ACTIVITY> Look for the word "button" in the entries below, then copy every line that has it.

PROVIDED DATA>

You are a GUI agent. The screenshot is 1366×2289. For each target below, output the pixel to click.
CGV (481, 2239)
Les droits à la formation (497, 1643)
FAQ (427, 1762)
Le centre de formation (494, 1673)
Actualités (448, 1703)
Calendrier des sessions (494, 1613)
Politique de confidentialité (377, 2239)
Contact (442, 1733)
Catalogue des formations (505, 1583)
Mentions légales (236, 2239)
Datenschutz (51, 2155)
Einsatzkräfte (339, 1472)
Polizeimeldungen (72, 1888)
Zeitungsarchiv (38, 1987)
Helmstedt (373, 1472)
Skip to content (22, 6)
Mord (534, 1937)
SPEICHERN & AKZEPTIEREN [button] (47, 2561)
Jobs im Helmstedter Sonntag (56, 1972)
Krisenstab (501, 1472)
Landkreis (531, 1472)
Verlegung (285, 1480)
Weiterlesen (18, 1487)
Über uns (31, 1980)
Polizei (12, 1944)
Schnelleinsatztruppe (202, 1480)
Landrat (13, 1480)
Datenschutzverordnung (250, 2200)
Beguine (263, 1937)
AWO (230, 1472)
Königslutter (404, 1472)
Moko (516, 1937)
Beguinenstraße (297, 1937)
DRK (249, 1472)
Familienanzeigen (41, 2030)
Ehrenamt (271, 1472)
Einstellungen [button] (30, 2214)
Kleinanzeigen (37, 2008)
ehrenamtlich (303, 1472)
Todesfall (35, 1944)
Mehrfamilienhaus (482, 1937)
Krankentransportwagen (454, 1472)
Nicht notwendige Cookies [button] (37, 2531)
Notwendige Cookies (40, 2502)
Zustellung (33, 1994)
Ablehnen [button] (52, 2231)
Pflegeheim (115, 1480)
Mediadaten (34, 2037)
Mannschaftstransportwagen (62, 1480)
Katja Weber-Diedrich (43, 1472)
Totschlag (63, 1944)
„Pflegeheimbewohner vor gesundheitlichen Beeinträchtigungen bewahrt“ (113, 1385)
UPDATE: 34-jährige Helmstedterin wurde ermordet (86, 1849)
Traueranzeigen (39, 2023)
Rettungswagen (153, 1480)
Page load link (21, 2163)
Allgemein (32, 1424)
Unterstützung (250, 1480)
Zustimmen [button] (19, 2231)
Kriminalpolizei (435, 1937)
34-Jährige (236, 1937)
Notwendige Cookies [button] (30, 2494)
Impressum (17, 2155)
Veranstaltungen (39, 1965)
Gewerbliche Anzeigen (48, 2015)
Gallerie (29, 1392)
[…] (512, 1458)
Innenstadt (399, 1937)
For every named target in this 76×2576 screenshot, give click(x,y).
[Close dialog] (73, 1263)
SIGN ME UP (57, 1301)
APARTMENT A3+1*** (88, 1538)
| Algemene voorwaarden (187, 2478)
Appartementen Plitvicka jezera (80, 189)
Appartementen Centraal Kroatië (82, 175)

THE ANSWER>
SPEICHERN & AKZEPTIEREN [button] (47, 2561)
Einstellungen [button] (30, 2214)
Nicht notwendige Cookies [button] (37, 2531)
Ablehnen [button] (52, 2231)
Zustimmen [button] (19, 2231)
Notwendige Cookies [button] (30, 2494)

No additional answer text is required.